The works of conservation and restoration of the two monuments were ended at the end of June and consisted of the replacement of damaged structural elements, restoration of degraded parts of the roof structure, complete restoration of the roofs, extremely laborious work of conservation and restoration of the inside paint layers, treatments against the biological attack. In addition, there were made perimeter sidewalks around the monuments in order to eliminate the rainwater.

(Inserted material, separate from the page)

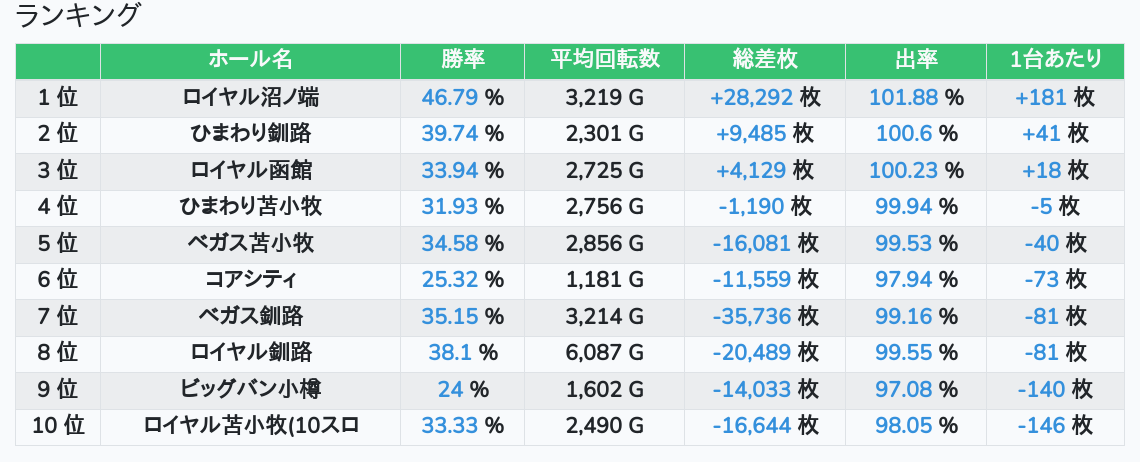1140x462 pixels.
Task: Click the ひまわり苫小牧 hall name
Action: click(251, 207)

The church from Cizer is, in terms of planimetry, elevation and artistic qualities, one of the most important monuments of wooden architecture in Romania. Built of oak beams, it has the most evolved form of the plans for the Transylvanian wooden churches with narthex and polygonal alter and rectangular nave. The church has a veranda on the narthex and nave sides with pillars and 20 semi-circular archways decorated by notching and carving. The tower has an octagonal helmet having at the base a gallery with opened semi-circular archways. The decorative elements specific to the wood art – rope, rosettes, belts with wolf teeth – are in this case admirably proportioned. Acquired in 1968, the church was built by the Commission of Historical Monuments, Transylvania Site, between 1968 and 1972. The building dates from 1773 being made by Vasile Nicula Ursu, famous under the name Horea, one of the greatest personalities of the Romanians’ history.
The church from Petrindu Mare was transferred in the Ethnographical Park in 1966. According to the local history, the church would have been built in 1612, being located in the cemetery on a hill above the hill where it remained till 1835, when it was moved in the middle of the village. It is made of oak beams having rectangular narthex and nave, and polygonal altar. The tower is very high having an octagonal helmet flanked by 4 small towers. The inner painting of the church was made in 1835 by one of the masters of the Romanian sacred art in Transylvania: Dimitrie Ispas from Gilau. There are nowadays 14 churches whose painting was made by Dimitrie Ispas. The church from Petrindu Mare was the last great work of the artist from Gilau, who died in 1836.